In May 2018, email inboxes were overflowing with messages asking consumers to “reconsent” to the collection and use of their data so companies could comply with the European Union’s General Data Protection Regulation. Mechanisms for consent have hardly changed since the dawn of the internet. “Click the box.” “By visiting this site, you agree to these terms.” These mechanisms require a screen, and they also assume that the user has been adequately informed – not always the case for both of these things.
The near-term challenge with consent is twofold. Firstly, organizations need to know what mechanisms are compliant with the rapidly changing regulatory landscape. This is not at all clear as recent enforcement actions indicate. The second challenge is that technologies of the Fourth Industrial Revolution, such as ubiquitous, ambient data collection via the Internet of Things and connected cities, do not readily lend themselves to checking a box to consent.
The long-term challenge with consent-based models for data collection and use is that the ever-accelerating rate of technological innovation means that the threshold for what it means to give informed consent is growing higher by the day. How many people understand how artificial intelligence or distributed ledger technologies such as Blockchain work? This gap is growing, making it harder for consumers to understand the ramifications of their choices to share data.
The immediate opportunity for impact is to help regulators and data-collecting organizations find common ground on what mechanisms for consent are sufficient to meet new regulatory and legal requirements.

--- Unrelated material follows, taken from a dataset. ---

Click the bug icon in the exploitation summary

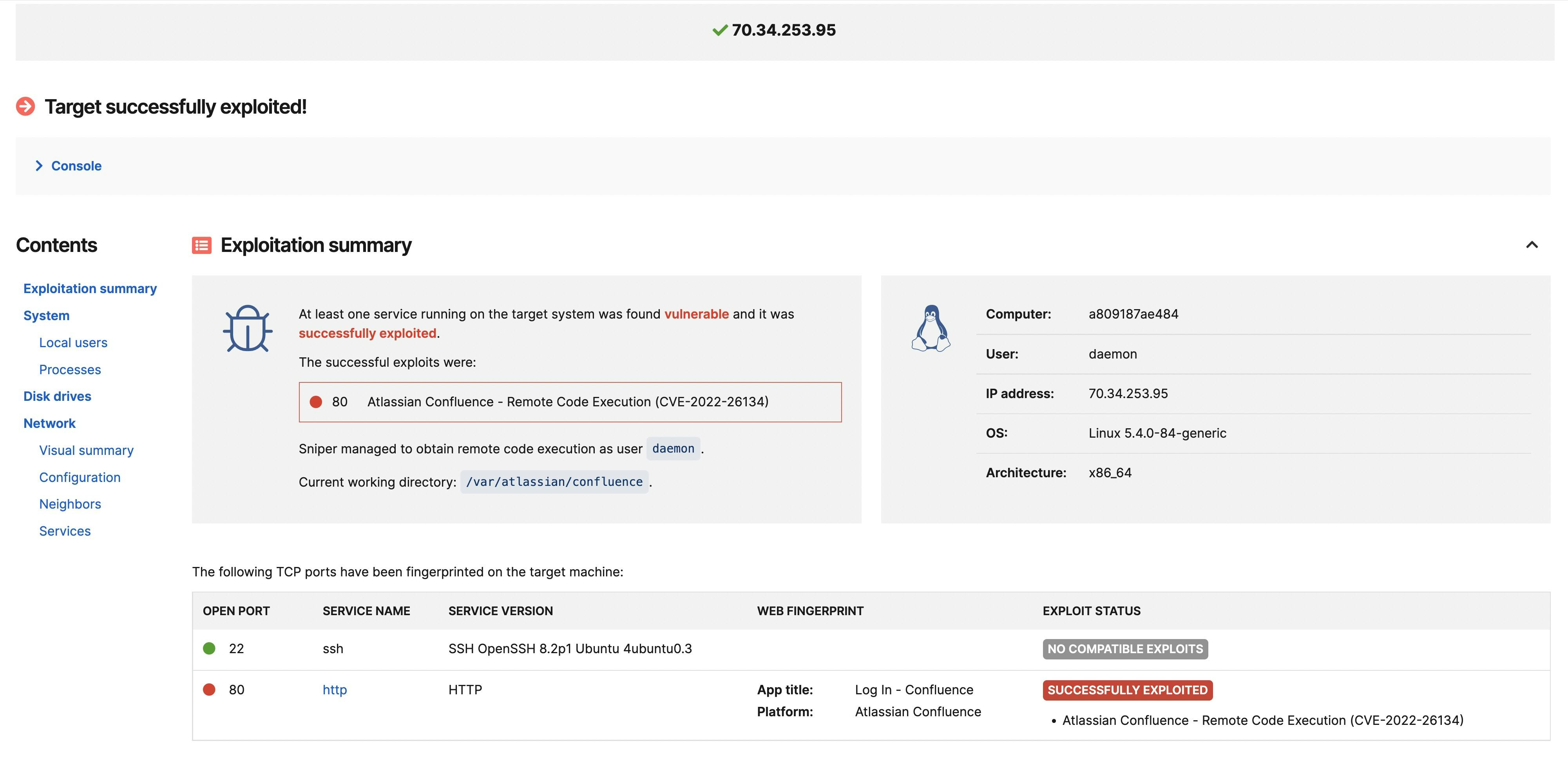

Recent regulations in the United States and the EU have created confusion and ambiguity on what models and mechanisms for consent are best practice or even minimally compliant. Enforcement actions are emerging that provide some guidance but also create anxiety that the methods upon which companies have long relied on may not pass muster. The basis for processing and using data starts at the moment of consent. The costs of getting consent wrong are, therefore, very significant.
The longer-term opportunity is in leveraging human-centred design thinking to develop innovative solutions for emerging technologies. Privacy engineering has emerged to design privacy into back-end systems. We need the same attention to front-end usability and design to realize the full potential of “privacy by design”.
The Fit for Purpose Consent Project takes a holistic approach to examining the issue of protecting people’s data and privacy in the Fourth Industrial Revolution. Through a multistakeholder process, we can develop, test and iterate innovative and future-forward alternatives with consumers and regulators. These design alternatives will provide greater certainty in this uncertain space. In the longer term, we will explore new consent mechanisms that address the unique characteristics of Fourth Industrial Revolution technologies that do not lend themselves to traditional consent mechanisms.
The project is brought to life via close collaboration with leading academics, subject matter experts, thought leaders, designers and engineers, as well as the Centre for the Fourth Industrial Revolution’s community of Chief Data Officers.